Text and element pointing data
━━━━━━━━━━━━━━━━

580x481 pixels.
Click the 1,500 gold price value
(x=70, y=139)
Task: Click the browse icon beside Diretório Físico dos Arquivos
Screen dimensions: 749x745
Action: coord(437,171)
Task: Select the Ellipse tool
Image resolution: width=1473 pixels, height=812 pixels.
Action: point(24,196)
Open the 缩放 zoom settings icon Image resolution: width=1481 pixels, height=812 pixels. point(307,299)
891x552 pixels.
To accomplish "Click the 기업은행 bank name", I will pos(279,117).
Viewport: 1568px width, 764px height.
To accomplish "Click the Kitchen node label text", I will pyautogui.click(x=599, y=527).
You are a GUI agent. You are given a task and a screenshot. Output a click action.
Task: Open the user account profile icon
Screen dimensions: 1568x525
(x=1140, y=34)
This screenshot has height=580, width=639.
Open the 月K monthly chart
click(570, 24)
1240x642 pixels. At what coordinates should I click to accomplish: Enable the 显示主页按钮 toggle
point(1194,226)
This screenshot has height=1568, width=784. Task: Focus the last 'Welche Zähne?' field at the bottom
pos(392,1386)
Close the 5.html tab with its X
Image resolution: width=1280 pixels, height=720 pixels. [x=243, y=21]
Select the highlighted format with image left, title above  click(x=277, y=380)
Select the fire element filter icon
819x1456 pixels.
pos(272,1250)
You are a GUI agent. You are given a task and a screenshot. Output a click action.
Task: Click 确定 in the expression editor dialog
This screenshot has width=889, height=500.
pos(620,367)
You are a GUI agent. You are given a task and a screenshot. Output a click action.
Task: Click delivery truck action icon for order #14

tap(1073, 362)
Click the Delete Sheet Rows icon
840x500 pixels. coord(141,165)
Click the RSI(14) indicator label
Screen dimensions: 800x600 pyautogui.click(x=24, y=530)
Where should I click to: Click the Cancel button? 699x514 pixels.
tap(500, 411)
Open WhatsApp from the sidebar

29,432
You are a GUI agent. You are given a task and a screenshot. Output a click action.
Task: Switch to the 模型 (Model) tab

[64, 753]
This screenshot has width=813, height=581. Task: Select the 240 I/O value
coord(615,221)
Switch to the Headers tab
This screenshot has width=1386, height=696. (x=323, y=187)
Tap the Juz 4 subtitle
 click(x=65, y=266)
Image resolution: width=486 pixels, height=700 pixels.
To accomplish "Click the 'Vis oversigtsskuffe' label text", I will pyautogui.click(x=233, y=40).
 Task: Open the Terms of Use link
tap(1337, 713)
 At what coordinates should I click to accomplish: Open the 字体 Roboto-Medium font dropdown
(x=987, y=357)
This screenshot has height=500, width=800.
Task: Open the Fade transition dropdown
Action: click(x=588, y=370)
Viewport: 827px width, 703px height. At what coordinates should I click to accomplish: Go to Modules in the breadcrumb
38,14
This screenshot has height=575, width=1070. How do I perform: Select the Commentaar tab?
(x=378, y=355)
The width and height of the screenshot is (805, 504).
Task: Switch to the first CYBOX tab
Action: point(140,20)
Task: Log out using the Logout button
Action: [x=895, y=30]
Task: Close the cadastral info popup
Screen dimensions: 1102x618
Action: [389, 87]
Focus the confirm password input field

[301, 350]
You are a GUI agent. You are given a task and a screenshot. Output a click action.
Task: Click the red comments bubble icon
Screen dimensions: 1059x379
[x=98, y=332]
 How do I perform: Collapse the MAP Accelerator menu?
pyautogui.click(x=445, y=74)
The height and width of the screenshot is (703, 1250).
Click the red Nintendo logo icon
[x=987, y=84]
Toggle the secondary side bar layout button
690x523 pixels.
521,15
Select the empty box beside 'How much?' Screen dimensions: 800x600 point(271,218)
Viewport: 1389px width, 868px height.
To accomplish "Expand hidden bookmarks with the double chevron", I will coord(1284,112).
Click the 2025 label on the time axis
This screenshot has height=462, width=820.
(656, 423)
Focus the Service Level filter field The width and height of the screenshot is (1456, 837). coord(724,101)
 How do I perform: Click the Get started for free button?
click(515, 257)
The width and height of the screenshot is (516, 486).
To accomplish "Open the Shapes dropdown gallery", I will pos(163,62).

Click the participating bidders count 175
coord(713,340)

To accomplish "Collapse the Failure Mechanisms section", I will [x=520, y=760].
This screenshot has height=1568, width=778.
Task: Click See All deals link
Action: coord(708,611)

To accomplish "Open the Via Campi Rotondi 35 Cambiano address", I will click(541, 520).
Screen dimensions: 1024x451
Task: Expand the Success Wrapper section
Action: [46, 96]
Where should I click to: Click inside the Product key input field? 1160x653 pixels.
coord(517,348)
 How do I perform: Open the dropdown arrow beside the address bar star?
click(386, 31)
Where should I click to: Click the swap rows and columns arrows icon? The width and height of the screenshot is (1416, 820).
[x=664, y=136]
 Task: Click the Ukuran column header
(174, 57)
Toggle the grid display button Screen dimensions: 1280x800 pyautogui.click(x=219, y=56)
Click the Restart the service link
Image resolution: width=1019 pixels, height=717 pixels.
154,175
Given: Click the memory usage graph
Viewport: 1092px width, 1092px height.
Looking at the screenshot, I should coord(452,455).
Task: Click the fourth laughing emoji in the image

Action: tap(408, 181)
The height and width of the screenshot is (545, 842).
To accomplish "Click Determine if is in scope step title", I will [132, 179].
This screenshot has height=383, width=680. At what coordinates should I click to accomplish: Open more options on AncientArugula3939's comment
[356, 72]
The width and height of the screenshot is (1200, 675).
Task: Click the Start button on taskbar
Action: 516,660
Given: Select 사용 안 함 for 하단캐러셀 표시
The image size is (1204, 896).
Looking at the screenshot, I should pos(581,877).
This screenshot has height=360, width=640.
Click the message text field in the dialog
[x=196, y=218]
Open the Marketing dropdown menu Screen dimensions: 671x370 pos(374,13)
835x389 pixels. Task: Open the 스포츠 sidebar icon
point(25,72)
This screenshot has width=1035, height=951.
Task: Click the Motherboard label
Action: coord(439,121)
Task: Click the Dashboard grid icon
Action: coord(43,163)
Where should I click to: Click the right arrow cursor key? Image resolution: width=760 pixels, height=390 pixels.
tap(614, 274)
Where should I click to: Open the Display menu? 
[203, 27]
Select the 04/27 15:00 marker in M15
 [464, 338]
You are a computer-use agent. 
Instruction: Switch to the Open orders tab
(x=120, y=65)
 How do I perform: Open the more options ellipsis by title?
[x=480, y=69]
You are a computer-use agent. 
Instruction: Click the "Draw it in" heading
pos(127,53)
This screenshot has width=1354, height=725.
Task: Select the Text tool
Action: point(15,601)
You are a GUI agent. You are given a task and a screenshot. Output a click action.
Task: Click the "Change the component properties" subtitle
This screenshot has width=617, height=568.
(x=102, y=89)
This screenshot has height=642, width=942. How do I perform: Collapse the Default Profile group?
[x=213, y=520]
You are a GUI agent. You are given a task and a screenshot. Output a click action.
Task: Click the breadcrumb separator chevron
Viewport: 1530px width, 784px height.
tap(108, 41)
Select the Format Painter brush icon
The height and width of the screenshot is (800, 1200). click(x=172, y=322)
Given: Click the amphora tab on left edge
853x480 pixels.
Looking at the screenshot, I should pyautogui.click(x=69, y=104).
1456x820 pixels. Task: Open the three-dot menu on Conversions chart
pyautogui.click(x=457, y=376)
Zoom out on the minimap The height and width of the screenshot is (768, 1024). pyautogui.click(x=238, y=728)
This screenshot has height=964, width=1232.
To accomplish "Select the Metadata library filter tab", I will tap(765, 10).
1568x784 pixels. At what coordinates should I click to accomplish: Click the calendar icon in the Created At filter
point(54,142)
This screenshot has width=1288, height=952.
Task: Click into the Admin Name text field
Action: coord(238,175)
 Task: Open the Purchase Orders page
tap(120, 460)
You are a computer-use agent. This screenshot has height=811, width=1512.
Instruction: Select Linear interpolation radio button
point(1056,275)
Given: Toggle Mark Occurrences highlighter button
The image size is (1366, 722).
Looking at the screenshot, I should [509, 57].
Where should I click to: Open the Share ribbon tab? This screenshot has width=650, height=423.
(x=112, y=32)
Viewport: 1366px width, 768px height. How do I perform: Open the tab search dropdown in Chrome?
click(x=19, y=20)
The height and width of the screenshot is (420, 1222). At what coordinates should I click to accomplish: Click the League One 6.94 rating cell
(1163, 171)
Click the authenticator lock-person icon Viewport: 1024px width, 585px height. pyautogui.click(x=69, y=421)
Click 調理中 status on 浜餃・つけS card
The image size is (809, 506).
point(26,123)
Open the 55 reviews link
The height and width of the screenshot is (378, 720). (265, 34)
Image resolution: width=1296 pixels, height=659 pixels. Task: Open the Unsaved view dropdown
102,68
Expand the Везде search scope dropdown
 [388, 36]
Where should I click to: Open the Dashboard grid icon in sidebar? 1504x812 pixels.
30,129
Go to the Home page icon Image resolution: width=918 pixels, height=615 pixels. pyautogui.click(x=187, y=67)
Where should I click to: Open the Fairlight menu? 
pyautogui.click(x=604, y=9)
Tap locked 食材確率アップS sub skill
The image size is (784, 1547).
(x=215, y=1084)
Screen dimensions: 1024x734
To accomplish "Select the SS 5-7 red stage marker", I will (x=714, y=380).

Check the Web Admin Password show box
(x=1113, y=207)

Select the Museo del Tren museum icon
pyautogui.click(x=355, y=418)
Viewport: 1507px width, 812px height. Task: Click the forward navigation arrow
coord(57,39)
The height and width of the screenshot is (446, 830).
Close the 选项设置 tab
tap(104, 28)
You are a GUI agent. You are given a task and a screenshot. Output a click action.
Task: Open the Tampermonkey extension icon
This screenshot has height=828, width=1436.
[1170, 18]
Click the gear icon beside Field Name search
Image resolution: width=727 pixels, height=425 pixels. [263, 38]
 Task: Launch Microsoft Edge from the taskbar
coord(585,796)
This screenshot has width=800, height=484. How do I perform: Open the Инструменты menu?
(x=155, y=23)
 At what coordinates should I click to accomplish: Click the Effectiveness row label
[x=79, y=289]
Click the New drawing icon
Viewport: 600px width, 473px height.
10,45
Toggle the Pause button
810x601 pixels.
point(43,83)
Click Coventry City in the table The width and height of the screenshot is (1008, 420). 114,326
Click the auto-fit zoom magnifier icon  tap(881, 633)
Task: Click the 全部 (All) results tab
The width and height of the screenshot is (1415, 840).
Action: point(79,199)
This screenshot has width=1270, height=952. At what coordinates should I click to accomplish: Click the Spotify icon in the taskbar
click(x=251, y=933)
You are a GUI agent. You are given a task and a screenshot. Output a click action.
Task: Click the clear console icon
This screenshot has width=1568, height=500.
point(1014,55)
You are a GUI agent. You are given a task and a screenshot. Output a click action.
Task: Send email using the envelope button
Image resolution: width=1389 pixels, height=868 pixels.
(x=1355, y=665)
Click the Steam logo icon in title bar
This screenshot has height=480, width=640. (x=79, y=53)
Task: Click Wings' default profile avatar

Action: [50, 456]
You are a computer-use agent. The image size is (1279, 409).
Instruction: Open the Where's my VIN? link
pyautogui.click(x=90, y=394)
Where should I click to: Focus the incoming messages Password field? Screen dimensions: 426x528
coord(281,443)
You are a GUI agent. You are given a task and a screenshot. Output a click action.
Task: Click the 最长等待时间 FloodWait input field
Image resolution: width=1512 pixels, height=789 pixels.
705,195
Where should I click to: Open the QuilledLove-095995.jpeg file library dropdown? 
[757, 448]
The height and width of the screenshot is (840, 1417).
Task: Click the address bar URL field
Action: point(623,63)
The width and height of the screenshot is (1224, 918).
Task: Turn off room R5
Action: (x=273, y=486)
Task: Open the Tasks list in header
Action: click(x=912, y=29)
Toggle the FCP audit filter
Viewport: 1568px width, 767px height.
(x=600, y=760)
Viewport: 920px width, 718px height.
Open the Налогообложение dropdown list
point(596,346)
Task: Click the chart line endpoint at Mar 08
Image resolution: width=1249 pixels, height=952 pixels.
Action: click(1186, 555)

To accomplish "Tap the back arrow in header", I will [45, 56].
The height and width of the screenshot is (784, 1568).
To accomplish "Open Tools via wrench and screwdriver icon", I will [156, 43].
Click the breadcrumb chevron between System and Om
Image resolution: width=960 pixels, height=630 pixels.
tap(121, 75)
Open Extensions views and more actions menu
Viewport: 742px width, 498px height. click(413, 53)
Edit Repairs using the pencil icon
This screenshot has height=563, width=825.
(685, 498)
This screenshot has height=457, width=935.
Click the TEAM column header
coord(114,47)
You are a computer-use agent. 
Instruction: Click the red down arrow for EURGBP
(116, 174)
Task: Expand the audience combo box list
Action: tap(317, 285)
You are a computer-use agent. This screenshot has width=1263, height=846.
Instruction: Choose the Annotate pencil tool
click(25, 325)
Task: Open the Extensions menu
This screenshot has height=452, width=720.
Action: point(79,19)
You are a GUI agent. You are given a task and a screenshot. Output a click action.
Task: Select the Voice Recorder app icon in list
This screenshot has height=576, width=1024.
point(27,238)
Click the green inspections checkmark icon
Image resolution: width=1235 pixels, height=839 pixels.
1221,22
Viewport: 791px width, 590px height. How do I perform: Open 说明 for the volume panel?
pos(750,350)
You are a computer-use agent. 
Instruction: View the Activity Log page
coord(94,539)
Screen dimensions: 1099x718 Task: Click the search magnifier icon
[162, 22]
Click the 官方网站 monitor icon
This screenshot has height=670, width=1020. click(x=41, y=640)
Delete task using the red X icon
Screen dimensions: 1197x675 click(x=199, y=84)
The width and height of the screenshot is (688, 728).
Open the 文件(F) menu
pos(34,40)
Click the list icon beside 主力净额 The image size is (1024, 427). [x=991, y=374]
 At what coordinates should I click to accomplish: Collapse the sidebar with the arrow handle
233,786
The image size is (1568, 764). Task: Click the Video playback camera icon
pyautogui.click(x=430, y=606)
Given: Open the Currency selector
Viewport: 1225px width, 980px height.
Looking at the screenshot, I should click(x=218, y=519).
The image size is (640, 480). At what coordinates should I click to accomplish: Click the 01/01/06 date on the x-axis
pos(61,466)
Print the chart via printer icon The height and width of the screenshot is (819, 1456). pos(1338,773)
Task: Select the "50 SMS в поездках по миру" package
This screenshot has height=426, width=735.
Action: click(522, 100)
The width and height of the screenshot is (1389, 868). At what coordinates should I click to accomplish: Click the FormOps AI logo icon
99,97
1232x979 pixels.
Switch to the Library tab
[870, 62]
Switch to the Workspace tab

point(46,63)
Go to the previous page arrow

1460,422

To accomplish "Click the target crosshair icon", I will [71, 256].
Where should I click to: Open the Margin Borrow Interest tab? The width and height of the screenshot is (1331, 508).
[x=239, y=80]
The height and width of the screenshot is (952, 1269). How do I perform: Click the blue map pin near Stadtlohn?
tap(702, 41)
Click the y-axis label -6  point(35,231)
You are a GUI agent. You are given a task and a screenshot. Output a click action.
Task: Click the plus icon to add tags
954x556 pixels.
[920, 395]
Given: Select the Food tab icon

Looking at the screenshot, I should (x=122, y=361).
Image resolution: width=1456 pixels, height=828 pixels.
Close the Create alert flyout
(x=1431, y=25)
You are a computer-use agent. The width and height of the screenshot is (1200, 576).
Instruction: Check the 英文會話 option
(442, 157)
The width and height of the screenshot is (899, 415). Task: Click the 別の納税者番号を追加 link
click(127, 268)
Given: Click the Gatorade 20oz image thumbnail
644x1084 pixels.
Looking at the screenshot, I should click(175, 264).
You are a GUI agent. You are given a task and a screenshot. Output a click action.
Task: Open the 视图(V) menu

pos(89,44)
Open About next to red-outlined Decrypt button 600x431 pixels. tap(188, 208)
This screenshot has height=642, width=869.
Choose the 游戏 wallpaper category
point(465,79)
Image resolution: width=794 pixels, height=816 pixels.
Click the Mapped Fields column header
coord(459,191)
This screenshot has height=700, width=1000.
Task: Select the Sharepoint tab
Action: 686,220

━━━━━━━━━━━━━━━━

→ SET PROBLEM
Reproduce the data starting with the line with "Go to the previous page arrow" and going on through the line with "[x=239, y=80]", requests included, and shift every coordinate in the answers by adding 132 to it.

→ ANSWER FOR THIS EXERCISE
Go to the previous page arrow

1592,554

To accomplish "Click the target crosshair icon", I will [203, 388].
Where should I click to: Open the Margin Borrow Interest tab? The width and height of the screenshot is (1331, 508).
[x=371, y=212]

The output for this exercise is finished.